В Новом Карфагене началась паника. Многие воины бросили свои посты на стенах, и Сципион, решивший воспользоваться их смятением, начал общий штурм. Однако стены города оказались для осаждавших слишком высокими; лишь немногие лестницы были с ними вровень; воины не могли взобраться на стены, падали вместе с лестницами, срывались с лестниц от сильного головокружения, и Сципион вынужден был остановить бой, а потом снова начать его со свежими силами. Впрочем, ему уже было ясно, что Новый Карфаген ударом в лоб не возьмешь и что битва за стены может служить только одной цели: отвлечь силы и внимание противника от объектов, которым грозила действительная угроза. Римский полководец искал уязвимое место в обороне, и оно отыскалось. На западных подступах к Новому Карфагену, перед самой городской стеной, находилось озеро, уровень воды в котором уменьшался во время отлива; к тому же и ветер гнал воду из озера через подземные протоки в море.
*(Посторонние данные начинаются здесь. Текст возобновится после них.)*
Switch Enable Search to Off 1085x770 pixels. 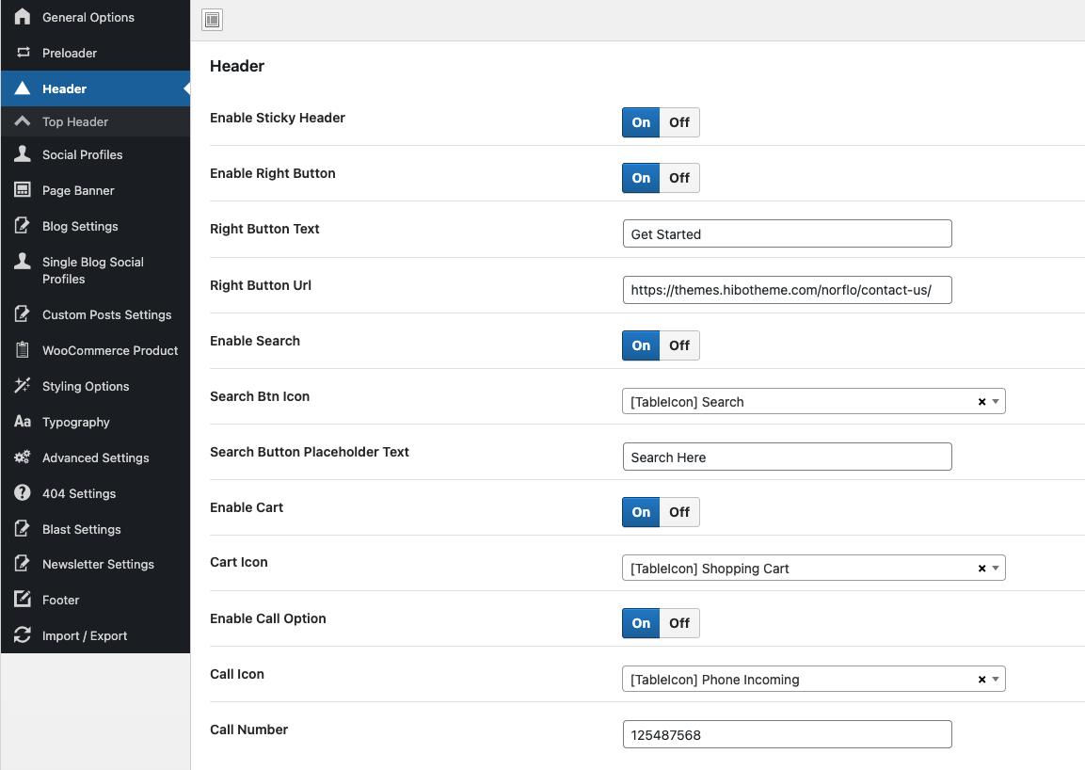679,345
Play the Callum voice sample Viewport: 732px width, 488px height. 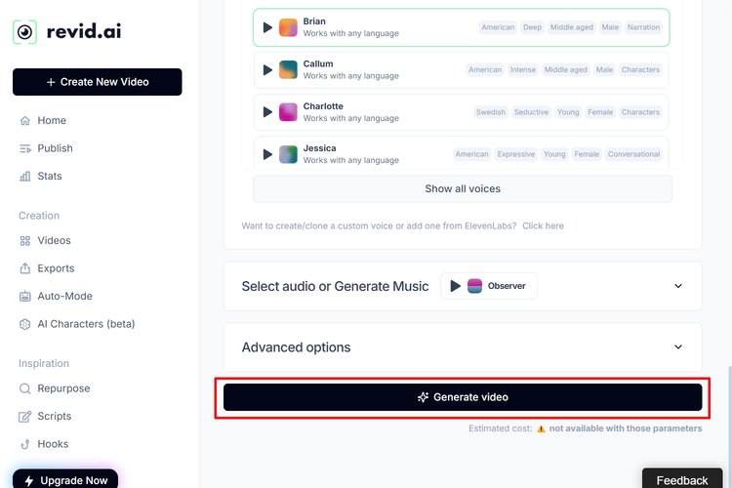[x=267, y=69]
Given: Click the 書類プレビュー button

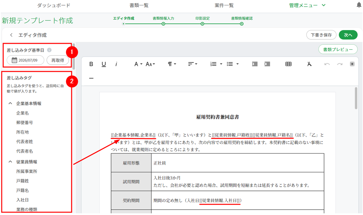Looking at the screenshot, I should (338, 49).
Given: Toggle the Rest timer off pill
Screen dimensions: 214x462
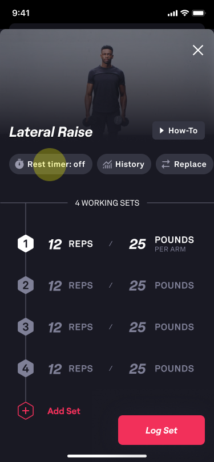Looking at the screenshot, I should [x=51, y=164].
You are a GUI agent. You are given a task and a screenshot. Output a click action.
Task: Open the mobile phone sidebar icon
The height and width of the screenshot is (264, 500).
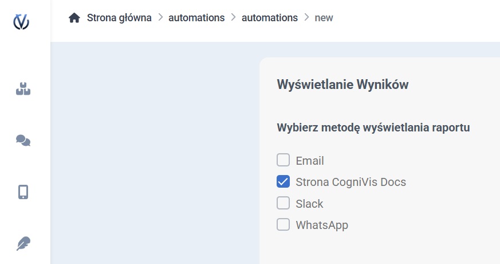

По его дну можно было легко подойти к стене. Осажденные, уверенные в том, что эта часть стены недоступна врагу, увели оттуда войска в пункты, где, казалось, возникла непосредственная опасность городу. В результате римский отряд сумел без боя преодолеть стены, бросился к воротам, вокруг которых шла наиболее ожесточенная схватка, ударил с тыла по оборонявшимся и, приведя карфагенян в замешательство, взломал замки и распахнул створки ворот. Магон пытался некоторое время защищаться в акрополе; римляне пока истребляли горожан на улицах. В конце концов Магон сдался со всем гарнизоном. Избиение прекратилось; начался повальный грабеж. Римляне захватили в Новом Карфагене 276 золотых патер (чаш), каждая примерно по фунту весом; 18 300 фунтов серебра (недалеко от Нового Карфагена были серебряные рудники), а также много серебряных сосудов; 400000 модиев пшеницы (1 модий=8,7 литра), 270000 модиев ячменя; 63 транспортных корабля, некоторые из них с грузами.
Распоряжения Сципиона в Новом Карфагене представляют исключительный интерес. Всего он захватил в городе 10 000 свободных мужчин; из них граждан Нового Карфагена Сципион отпустил на свободу и «возвратил» им город (то есть позволил

 
257

 

им сохранить городское самоуправление, законы и т. д.) и то имущество, которое уцелело от разграбления; 2000 ремесленников (по-видимому, они не пользовались в Новом Карфагене гражданскими правами и были там зависимыми — бодами) он сделал государственными рабами и обещал их освободить, если они проявят усердие во время предстоящей войны. Всех остальных, главным образом молодежь и сильных рабов, Сципион сделал гребцами на своих кораблях. Им он также обещал свободу по окончании войны. Кроме того, Сципион предпринял необходимые шаги для того, чтобы вернуть на родину заложников от иберийских племен, находившихся в Новом Карфагене: повсеместно были разосланы послы, чтобы представители каждого племени, явившись к Сципиону, забрали своих, очевидно подтвердив союз с Римом. Конечно, Сципион решил предстать перед населением Пиренейского полуострова, в том числе и перед гражданами финикийско-пунийских колоний, в роли не завоевателя, но освободителя от карфагенского господства. Судьба Нового Карфагена должна была убедить остальных не только в бесполезности, но и в ненужности сопротивления, в том, что им гораздо выгоднее принять сторону Рима, нежели сохранять верность Карфагену.